7.3 Customer Responsibility for Intellectual Property, Trademarks & Media
⚠️ CRITICAL: CUSTOMER LIABILITY FOR IP, TRADEMARKS & UNLAWFUL USE
Fluxy One hereby disclaims all responsibility for the unlawful, unauthorized, or infringing use of:
• Trademarks, brand names, logos, and proprietary graphics;
• Copyrighted materials, photographs, images, and design elements;
• Third-party brand names, slogans, and marketing content;
• Confidential or proprietary information belonging to other parties.
Customer alone bears full legal responsibility for:
1. Verifying ownership or authorization of all intellectual property, images, and content included in the DPP;
2. Securing written permission from trademark owners, photographers, copyright holders, and third-party licensors before publishing any content via the Service;
3. Indemnifying Fluxy One against all claims, damages, injunctions, and enforcement actions arising from infringing or unlawful use of IP, trademarks, or media;
4. Paying all associated legal costs, damages awards, and regulatory fines if third-party IP infringement or trademark disputes arise.
Fluxy One shall NOT be liable for:
• Trademark infringement disputes or cybersquatting claims;
• Unauthorized use of brand names, logos, or proprietary designs;
• Copyright infringement related to images, photos, or media;
• Counterfeit claims or brand impersonation;
• Unauthorized use of third-party names, marks, or identities.
If Fluxy One receives notice of IP infringement or legal challenge, Customer must immediately remove the infringing content, cease use, and indemnify Fluxy One within 5 business days.
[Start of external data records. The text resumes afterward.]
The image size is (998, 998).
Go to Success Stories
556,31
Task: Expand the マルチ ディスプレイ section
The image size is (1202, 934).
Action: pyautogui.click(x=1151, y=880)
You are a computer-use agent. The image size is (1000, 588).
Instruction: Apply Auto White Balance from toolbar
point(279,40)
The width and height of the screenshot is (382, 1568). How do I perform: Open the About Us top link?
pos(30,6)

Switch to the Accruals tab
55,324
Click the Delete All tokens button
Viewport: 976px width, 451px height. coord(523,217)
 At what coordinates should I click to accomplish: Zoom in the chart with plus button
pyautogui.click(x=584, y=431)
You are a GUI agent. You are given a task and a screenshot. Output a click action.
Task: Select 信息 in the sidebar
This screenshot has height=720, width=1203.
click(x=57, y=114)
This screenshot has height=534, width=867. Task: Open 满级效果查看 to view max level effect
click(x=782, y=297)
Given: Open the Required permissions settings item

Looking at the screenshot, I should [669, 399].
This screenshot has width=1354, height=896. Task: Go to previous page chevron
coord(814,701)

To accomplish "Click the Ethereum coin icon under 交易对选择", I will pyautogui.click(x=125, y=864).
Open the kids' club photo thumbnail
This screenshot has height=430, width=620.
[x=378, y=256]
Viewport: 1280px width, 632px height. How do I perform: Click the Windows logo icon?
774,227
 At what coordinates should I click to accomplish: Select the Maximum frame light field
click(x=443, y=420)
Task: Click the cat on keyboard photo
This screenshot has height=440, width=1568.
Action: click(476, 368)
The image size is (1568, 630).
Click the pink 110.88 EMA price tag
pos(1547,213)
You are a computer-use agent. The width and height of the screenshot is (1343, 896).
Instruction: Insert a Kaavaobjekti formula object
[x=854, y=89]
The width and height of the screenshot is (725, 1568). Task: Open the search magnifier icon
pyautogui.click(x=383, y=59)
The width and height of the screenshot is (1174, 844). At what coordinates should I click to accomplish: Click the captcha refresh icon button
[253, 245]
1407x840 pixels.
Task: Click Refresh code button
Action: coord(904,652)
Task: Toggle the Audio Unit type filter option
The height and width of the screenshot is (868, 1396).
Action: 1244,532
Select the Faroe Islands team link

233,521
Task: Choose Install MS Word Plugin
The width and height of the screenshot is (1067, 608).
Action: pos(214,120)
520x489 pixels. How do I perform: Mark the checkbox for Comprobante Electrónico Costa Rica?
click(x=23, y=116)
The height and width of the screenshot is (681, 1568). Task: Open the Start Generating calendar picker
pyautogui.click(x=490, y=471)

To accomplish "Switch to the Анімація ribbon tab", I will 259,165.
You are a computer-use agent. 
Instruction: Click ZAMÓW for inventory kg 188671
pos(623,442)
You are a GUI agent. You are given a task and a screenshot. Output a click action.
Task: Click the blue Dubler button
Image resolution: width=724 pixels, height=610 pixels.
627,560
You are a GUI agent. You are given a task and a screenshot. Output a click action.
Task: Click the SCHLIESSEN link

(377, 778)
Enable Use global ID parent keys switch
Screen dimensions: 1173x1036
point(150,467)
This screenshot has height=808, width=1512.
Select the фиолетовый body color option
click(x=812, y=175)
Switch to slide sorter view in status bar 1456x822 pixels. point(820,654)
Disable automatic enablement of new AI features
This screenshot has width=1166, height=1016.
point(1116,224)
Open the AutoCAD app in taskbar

Failure to do so may result in immediate suspension of the DPP and/or account termination.
7.4 Customer Obligation to Update Data
Customer is solely responsible for:
• Monitoring the accuracy of published DPPs;
• Updating data when product specifications, regulatory requirements, or certifications change;
• Generating new DPPs when updates cannot be applied to existing published passports (e.g., changes to GTIN, product category, or regulatory status).
New DPP generation is subject to the applicable pricing plan (PPP or annual subscription).
7.5 Disclaimer of Liability for Customer Data
Fluxy One acts solely as a technical service provider and data processor under GDPR. Fluxy One does not verify, validate, or guarantee the accuracy, completeness, or regulatory compliance of Customer Data.
Customer assumes full legal responsibility for:
• Compliance with ESPR, sector-specific DPP regulations, REACH, RoHS, Forest Regulation, CRMA, and all applicable EU and national laws;
• Accuracy of product identifiers, material composition, sustainability claims, and certifications;
• Any regulatory penalties, product recalls, market withdrawals, or third-party claims arising from inaccurate or incomplete DPP data;
• Unlawful, deceptive, or infringing use of intellectual property, trademarks, or media within DPPs.
Customer content must comply with EU and Latvian law, not infringe IP, privacy, or publicity rights, and be free from malware or unlawful, deceptive, or hateful material.
Fluxy One may suspend or remove content that breaches this clause or violates ESPR data accuracy requirements.
Fluxy One shall not be liable for Customer’s use of infringing or unlawful content, even if Fluxy One temporarily hosts such content before removal.
Platform uptime:
Fluxy One commits to maintaining platform availability of ≥ 99.5% per calendar month. In the event of downtime exceeding this threshold, Customer is entitled to a pro-rata credit on the next monthly invoice.
Support response times:
Fluxy One aims to provide first-level support response within 24 hours (Mon–Fri, 08:00–18:00 CET). Priority-1 (critical) issues receive escalation to senior engineering within 4 hours.
Remedy:
Escalation to senior engineer and prioritized troubleshooting.
10.1 Data Processing Roles
Fluxy One acts as data processor; Customer is data controller for any personal data inside DPPs.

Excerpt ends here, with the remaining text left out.